C’est ce que je retiens de l’accord turc de 8 milliards de livres sterling sur les actions de BAE Systems.

Source de l’image : Getty Images

Les actions de BAE Systems (LSE : BA.) ont augmenté d’environ 3 % le 28 novembre. La société a ajouté environ 1,5 milliard de livres sterling à sa capitalisation boursière en une seule journée. La raison ? Un certain Sir Keir Starmer a signé un gros contrat pour des avions de combat.

Double

La raison pour laquelle cet accord constitue un indicateur si solide pour les actions du FTSE 100 est double. Ces deux raisons font partie d’une tendance à plus long terme qui a vu les actions augmenter près de cinq fois au cours des cinq dernières années.
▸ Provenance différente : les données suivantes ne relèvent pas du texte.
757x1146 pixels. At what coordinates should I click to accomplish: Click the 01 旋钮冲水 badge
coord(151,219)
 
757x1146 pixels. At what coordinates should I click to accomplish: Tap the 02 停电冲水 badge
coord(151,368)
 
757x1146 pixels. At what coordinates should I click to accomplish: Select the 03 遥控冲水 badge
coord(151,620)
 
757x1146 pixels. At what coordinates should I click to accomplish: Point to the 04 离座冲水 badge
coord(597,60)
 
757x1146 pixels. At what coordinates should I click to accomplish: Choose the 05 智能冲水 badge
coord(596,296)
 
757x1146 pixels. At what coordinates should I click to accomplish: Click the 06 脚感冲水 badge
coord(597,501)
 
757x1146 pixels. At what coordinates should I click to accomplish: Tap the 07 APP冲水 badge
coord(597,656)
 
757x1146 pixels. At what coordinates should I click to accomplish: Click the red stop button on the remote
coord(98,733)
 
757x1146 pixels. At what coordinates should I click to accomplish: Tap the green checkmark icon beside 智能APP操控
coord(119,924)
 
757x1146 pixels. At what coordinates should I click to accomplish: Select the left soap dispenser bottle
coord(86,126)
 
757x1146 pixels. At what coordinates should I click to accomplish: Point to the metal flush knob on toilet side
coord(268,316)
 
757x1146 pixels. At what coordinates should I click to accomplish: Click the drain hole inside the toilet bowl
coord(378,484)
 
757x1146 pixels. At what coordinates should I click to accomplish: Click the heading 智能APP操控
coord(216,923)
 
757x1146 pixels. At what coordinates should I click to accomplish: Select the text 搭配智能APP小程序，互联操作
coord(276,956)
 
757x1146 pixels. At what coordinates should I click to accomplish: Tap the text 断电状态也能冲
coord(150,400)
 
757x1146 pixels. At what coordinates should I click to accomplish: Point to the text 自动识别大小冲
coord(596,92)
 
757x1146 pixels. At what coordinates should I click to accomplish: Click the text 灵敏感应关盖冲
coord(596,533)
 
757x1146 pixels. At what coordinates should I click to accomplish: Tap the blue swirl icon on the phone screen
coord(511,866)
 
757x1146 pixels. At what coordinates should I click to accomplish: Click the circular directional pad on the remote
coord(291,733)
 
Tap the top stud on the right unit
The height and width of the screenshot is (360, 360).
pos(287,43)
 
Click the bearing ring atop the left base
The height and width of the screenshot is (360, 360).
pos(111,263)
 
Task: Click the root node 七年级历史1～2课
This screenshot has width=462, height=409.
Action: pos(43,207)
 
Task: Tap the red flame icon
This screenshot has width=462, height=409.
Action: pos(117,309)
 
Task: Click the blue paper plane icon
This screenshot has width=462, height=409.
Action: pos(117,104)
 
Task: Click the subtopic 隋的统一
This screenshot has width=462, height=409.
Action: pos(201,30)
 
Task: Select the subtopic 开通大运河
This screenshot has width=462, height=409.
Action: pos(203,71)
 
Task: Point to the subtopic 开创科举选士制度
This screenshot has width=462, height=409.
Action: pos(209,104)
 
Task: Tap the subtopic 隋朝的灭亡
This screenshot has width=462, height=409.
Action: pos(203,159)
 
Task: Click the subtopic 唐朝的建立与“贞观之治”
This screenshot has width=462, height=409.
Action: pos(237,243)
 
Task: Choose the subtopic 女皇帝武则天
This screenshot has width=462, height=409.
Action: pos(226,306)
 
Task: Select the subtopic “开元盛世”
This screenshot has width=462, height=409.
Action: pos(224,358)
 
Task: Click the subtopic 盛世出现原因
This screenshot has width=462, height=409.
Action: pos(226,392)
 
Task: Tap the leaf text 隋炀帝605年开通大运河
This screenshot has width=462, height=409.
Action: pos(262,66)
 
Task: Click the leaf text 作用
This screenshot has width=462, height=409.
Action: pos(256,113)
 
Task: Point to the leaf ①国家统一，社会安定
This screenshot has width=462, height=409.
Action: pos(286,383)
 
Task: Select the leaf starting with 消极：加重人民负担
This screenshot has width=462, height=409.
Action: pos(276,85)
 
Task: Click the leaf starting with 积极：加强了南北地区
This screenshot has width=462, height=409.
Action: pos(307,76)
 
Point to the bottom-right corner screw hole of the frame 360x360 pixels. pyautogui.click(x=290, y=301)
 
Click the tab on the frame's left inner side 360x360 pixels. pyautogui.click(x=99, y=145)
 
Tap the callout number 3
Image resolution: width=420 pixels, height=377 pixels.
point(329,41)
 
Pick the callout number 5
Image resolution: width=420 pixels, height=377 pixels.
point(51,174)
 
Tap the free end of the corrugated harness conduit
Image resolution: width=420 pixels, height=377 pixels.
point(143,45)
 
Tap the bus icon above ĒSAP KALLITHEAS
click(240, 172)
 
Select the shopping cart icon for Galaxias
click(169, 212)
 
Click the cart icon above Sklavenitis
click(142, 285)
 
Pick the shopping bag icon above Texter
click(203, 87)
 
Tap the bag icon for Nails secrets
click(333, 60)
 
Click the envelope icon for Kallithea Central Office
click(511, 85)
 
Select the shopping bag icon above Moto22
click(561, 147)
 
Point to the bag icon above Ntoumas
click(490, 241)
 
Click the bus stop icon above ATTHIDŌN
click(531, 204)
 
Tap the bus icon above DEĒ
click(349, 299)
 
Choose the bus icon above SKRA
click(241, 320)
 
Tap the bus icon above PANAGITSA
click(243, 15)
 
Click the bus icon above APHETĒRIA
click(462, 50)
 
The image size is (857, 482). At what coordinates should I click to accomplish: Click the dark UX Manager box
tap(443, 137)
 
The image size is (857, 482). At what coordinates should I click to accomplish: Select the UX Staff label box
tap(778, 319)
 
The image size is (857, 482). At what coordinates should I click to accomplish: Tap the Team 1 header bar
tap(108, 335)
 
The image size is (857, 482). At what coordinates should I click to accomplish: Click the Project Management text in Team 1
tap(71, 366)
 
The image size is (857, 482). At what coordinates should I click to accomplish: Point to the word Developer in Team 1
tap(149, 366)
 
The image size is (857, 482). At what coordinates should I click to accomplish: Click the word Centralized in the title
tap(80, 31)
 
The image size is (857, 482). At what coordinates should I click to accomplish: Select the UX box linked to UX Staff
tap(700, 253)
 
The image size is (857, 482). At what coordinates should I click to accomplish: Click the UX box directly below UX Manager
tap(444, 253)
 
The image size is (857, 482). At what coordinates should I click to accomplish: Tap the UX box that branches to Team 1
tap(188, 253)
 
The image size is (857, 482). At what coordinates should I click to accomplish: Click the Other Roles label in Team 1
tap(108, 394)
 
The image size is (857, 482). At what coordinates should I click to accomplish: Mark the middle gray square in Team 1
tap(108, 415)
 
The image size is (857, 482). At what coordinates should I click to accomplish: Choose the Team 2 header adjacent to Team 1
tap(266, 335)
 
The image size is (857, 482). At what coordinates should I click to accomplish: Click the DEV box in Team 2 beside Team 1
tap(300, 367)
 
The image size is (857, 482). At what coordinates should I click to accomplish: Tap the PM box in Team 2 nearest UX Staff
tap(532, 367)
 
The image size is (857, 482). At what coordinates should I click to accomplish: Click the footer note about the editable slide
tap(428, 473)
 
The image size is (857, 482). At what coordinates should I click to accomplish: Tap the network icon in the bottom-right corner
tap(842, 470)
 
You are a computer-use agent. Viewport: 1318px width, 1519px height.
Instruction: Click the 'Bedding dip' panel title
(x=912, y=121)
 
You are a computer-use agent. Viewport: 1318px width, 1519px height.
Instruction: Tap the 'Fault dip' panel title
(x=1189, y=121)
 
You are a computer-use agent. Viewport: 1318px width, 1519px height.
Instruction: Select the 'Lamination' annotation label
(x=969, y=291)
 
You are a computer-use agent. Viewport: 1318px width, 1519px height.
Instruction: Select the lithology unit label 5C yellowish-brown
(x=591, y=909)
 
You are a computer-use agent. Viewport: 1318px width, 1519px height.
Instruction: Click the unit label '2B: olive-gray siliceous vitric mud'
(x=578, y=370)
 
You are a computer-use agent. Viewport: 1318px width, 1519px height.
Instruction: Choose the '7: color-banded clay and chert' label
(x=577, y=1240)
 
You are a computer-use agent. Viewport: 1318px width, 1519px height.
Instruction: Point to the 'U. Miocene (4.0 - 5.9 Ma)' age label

La première raison est géopolitique. Le monde a changé ces dernières années, et pas pour le mieux. La guerre en Ukraine en est un rappel marquant (bien que tragiquement non unique).

La seconde est que BAE Systems crée des produits de haute qualité très demandés. La commande de Türkiye portait sur 20 Eurofighter Typhoons. Il s’agit d’avions de combat de pointe fabriqués, comme leur nom l’indique, dans plusieurs pays d’Europe (à savoir le Royaume-Uni, l’Espagne, l’Italie et l’Allemagne).

Mais ces avions ont reçu des commandes de plusieurs pays en plus de ceux impliqués dans la conception et la fabrication. BAE Systems représente une part considérable du travail, environ un tiers selon une estimation.

Ces tendances vont-elles se poursuivre ? Je pense que oui. Les dépenses de défense semblent être un pilier dans les années à venir. J’ai même entendu certains décrire les actions du secteur de la défense comme « les nouvelles valeurs technologiques ». Les barrières à l’entrée dans ce secteur rendent également moins probable l’émergence de concurrents.

Risques

Il y a des risques ici. Avec les gouvernements comme clients, les commandes sont importantes, mais elles arrivent rarement. Les 20 nouveaux avions de combat sont arrivés à un moment très opportun pour la société du FTSE 100, car les emplois dans son usine de production du Lancashire étaient menacés. Le point positif est que BAE Systems dispose d’un carnet de commandes record, qui s’élève désormais à 80 milliards de livres sterling.

Un autre aspect à considérer est la nature en constante évolution de la guerre. Comme nous l’avons vu partout dans le monde, les pays se tournent de plus en plus vers les drones et autres appareils sans pilote pour se protéger. Si une entreprise n’arrive pas à innover et à suivre le rythme, cela s’annonce problématique.

Enfin, il convient de noter un détail intéressant concernant la valorisation de l’entreprise. La plupart des entreprises britanniques négocient à des ratios moins élevés que les entreprises américaines. Ce n’est pas tellement le cas de BAE Systems. Son ratio P/E à terme de 24 est globalement conforme à celui de ses pairs américains, ce qui pourrait suggérer qu’il se négocie à une prime.

En tenant compte de tout cela, je pense qu’il y a bien plus de bons que de mauvais ici. Les valeurs de défense sont-elles vraiment les nouvelles valeurs technologiques ? Je n’en suis pas si sûr. Mais ces deux secteurs devraient être en demande à l’avenir.